[eks/actions-runner-controller] Multiple bug fixes and enhancements (#…

…1075)
cloudposse · Jul 8, 2024 · 9642947 · 9642947
1 parent 25e9a3d
commit 9642947
Show file tree

Hide file tree

Showing 10 changed files with 410 additions and 146 deletions.
diff --git a/modules/eks/actions-runner-controller/CHANGELOG.md b/modules/eks/actions-runner-controller/CHANGELOG.md
@@ -0,0 +1,126 @@
+## PR [#1075](https://github.com/cloudposse/terraform-aws-components/pull/1075)
+
+New Features:
+
+- Add support for
+  [scheduled overrides](https://github.com/actions/actions-runner-controller/blob/master/docs/automatically-scaling-runners.md#scheduled-overrides)
+  of Runner Autoscaler min and max replicas.
+- Add option `tmpfs_enabled` to have runners use RAM-backed ephemeral storage (`tmpfs`, `emptyDir.medium: Memory`)
+  instead of disk-backed storage.
+- Add `wait_for_docker_seconds` to allow configuration of the time to wait for the Docker daemon to be ready before
+  starting the runner.
+- Add the ability to have the runner Pods add annotations to themselves once they start running a job. (Actually
+  released in release 1.454.0, but not documented until now.)
+
+Changes:
+
+- Previously, `syncPeriod`, which sets the period in which the controller reconciles the desired runners count, was set
+  to 120 seconds in `resources/values.yaml`. This setting has been removed, reverting to the default value of 1 minute.
+  You can still set this value by setting the `syncPeriod` value in the `values.yaml` file or by setting `syncPeriod` in
+  `var.chart_values`.
+- Previously, `RUNNER_GRACEFUL_STOP_TIMEOUT` was hardcoded to 90 seconds. That has been reduced to 80 seconds to expand
+  the buffer between that and forceful termination from 10 seconds to 20 seconds, increasing the chances the runner will
+  successfully deregister itself.
+- The inaccurately named `webhook_startup_timeout` has been replaced with `max_duration`. `webhook_startup_timeout` is
+  still supported for backward compatibility, but is deprecated.
+
+Bugfixes:
+
+- Create and deploy the webhook secret when an existing secret is not supplied
+- Restore proper order of operations in creating resources (broken in release 1.454.0 (PR #1055))
+- If `docker_storage` is set and `dockerdWithinRunnerContainer` is `true` (which is hardcoded to be the case), properly
+  mount the docker storage volume into the runner container rather than the (non-existent) docker sidecar container.
+
+### Discussion
+
+#### Scheduled overrides
+
+Scheduled overrides allow you to set different min and max replica values for the runner autoscaler at different times.
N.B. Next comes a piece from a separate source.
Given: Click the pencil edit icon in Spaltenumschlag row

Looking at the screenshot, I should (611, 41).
+This can be useful if you have predictable patterns of load on your runners. For example, you might want to scale down
+to zero at night and scale up during the day. This feature is implemented by adding a `scheduled_overrides` field to the
+`var.runners` map.
+
+See the
+[Actions Runner Controller documentation](https://github.com/actions/actions-runner-controller/blob/master/docs/automatically-scaling-runners.md#scheduled-overrides)
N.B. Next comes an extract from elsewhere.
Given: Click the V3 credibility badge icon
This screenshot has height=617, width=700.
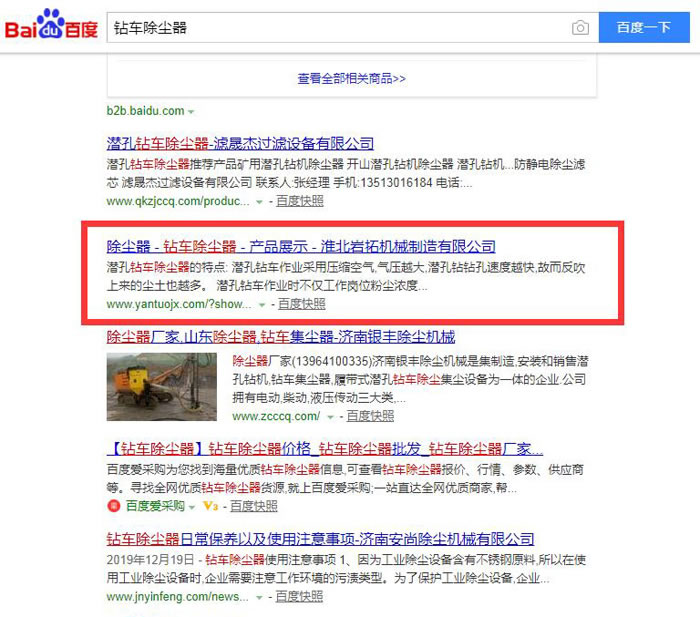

+for details on how they work and how to set them up.
+
+#### Use RAM instead of Disk via `tmpfs_enabled`
+
+The standard `gp3` EBS volume used for EC2 instance's disk storage is limited (unless you pay extra) to 3000 IOPS and
+125 MB/s throughput. This is fine for average workloads, but it does not scale with instance size. A `.48xlarge`
+instance could host 90 Pods, but all 90 would still be sharing the same single 3000 IOPS and 125 MB/s throughput EBS
+volume attached to the host. This can lead to severe performance issues, as the whole Node gets locked up waiting for
+disk I/O.
+
+To mitigate this issue, we have added the `tmpfs_enabled` option to the `runners` map. When set to `true`, the runner
+Pods will use RAM-backed ephemeral storage (`tmpfs`, `emptyDir.medium: Memory`) instead of disk-backed storage. This
+means the Pod's impact on the Node's disk I/O is limited to the overhead required to launch and manage the Pod (e.g.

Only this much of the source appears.